That's just how i feel


Je m’en voulais un peu de bousculer ainsi les habitudes de Nora. Apparemment, elle avait l’air de souvent se rendre ici. Et Anatole, de parfaitement savoir les habitudes des gens qui résidaient ici. Chose, dont j’étais personnellement totalement incapable. Non pas que je ne m’y intéresse pas. Mais disons, plutôt que comme tout le monde, j’étais souvent occupée. Quand, je n’allais pas voir Apollon, je m’occupais des jardins ou bien m’assurait que tout allait bien pour tout le monde. C’était un peu mon rôle. Enfin, j’ignorais s’il allait de pair avec la fonction de bras droit, ou bien si c’était simplement moi qui l’avait décidé ainsi parce qu’au fond cela me plaisait. Ca rendait la tâche, un peu plus « vivante » en quelque sorte. Et, puis cela me permettait d’échanger avec les différentes personnes qui se trouvaient ici. De plus, ces derniers temps j’avais essayé de passer plus de temps avec Athéna. Au fond, notre colocation me manquait. Et je pense qu’à elle aussi. Alors, de fil en aiguille, et après en avoir parlé à Apollon, c’était tout naturellement que je lui avais proposé de quitter la citée pour venir chez nous. Il y avait suffisamment de place pour que l’on ne se marche pas dessus. Et puis, je lui avais promis que personne ne laissait trainer ses serviettes de bains mouillés parterre. De toute façon, tout le monde avait sa propre salle de bain. Donc le souci était réglé avant même d’en être un.

Au fond, la « coloc divine » me manquait. Elle avait été un point de passage pour plusieurs personnes, avant qu’elles ne décident de partir faire leur vie. Aujourd’hui, elle reprenait du service, toujours dans l’optique de créer et renforcer des liens, mais avec un autre but. Celui de nous rapprocher, d’être une vrai famille. Non pas que les filles ne l’aient pas été bien au contraire.
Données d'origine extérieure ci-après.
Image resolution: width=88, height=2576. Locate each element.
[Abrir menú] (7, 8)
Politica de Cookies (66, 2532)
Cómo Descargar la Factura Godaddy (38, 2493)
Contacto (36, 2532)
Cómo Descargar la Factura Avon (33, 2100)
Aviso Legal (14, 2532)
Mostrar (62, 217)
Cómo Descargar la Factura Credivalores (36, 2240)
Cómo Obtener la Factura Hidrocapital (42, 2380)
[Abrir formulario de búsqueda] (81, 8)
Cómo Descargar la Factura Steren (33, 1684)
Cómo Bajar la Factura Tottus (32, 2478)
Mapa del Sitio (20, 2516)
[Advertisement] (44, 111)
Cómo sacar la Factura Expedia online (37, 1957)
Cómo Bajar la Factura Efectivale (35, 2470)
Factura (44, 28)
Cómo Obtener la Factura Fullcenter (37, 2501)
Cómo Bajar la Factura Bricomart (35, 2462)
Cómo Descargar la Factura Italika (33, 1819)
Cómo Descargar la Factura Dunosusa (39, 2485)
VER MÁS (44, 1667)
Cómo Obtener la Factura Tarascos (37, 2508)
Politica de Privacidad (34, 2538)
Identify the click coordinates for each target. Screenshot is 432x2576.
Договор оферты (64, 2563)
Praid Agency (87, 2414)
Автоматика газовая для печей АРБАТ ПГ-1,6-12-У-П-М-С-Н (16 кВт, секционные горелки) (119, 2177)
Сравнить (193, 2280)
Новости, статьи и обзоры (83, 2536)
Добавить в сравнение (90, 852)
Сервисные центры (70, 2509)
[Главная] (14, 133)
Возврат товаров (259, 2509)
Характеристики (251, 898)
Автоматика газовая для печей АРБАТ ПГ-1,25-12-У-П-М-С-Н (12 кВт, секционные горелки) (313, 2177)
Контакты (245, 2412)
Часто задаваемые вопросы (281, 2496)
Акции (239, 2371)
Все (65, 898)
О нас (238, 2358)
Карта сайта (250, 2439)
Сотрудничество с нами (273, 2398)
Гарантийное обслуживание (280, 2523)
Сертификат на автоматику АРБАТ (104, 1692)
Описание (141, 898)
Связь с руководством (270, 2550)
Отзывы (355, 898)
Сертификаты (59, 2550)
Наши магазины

Louise, Peggy et Alexis auraient toujours une place bien spéciale et bien à part pour moi. Mais disons, que le temps était venue à nous autres dieux, d’essayer d’agir un peu plus comme des frères et sœurs et c’était ce qu’elle était devenu actuellement. Un rassemblement entre frères et sœurs. Nous étions plus proches qu’à Olympe et c’était une bonne chose.

Sortant, de mes pensées, je jetais un regard circulaire à l’endroit où nous étions pour me dire que décidemment. Nous allions de surprise en surprise. Loin de moi l’idée de remettre les agissements d’Anatole en cause. S’il nous avait emmenés ici c’est qu’il y avait une bonne raison. Même si les enfers, n’étaient pas l’endroit le plus accueillant du monde divin. Je n’appréciais pas spécialement Olympe pour diverses raisons mais je ne pouvais nier qu’elle était quand même bien plus chaleureuse que le royaume d’Hadès. Et ce dans le sens accueillant du terme. Je ne doutais pas qu’au sens strict du terme les enfers soient chaleureux. Mais comme je ne ressentais pas les fluctuations de températures. Je me contentais de mes autres sens –ma vision notamment-

- Est-ce que nous attendons quelqu’un d’autres ? Demandais-je indécise

Pas que je sois contre la présence d’Hadès. Mais si mes souvenirs sont bons ils ne s’étaient jamais rencontrés avec Nora et, j’avais quelques réserves quant au fait qu’il puisse y avoir des atomes crochus entre eux. Hadès, n’était pas méchant. Mais, il était un peu spécial. Encore plus qu’Apollon –ce qui était un sacré challenge- mais là où on pardonnait à mon frère parce qu’on le trouvait drôle. Avec le dieu des enfers c’était une autre paire de manche. Disons, qu’il avait un humour un peu à part et que tout le monde n’y était pas sensible. Quand on apprenait à le connaitre, on savait reconnaitre, les petites pointes de subtilités qui faisaient la différence entre l’humour et la lourdeur. Malheureusement, ce n’était pas à la première rencontre que cela se faisait. Et il avait une certaine tendance à porter sur les nerfs de pas mal de gens. C’était justement, ce que je craignais qu’il ne se passe.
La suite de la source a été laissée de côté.